**Your instructions:** Using the entries that follow, report the number of lines that include the string "Task", without any other text.

**Material supplied:**

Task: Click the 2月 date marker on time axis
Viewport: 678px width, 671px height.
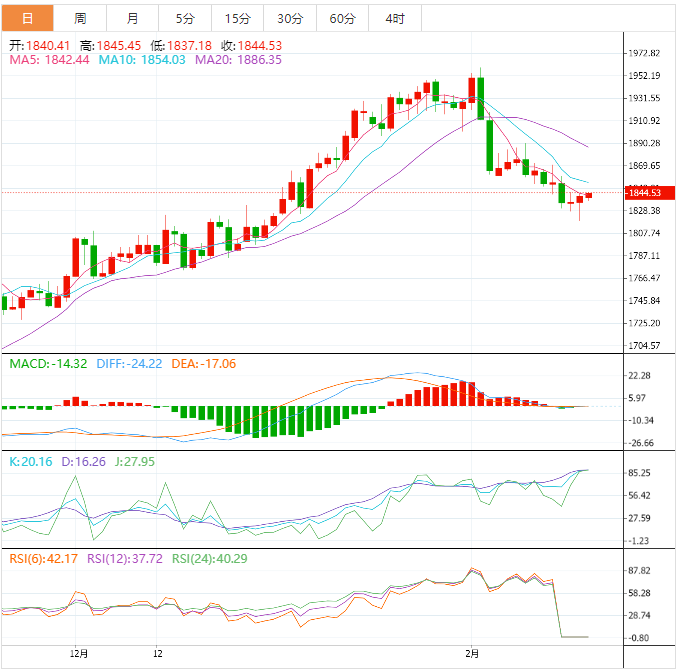Action: click(x=473, y=654)
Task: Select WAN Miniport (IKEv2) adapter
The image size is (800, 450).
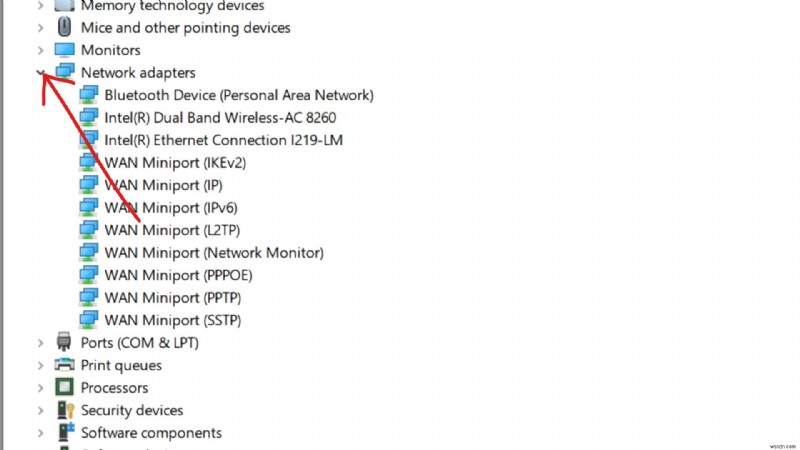Action: tap(175, 162)
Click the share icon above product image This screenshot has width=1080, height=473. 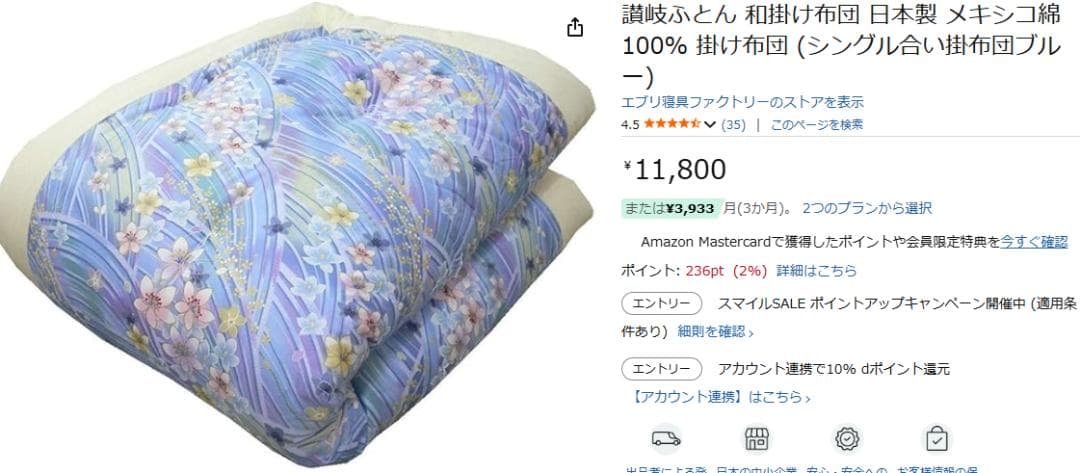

**Response area:** 2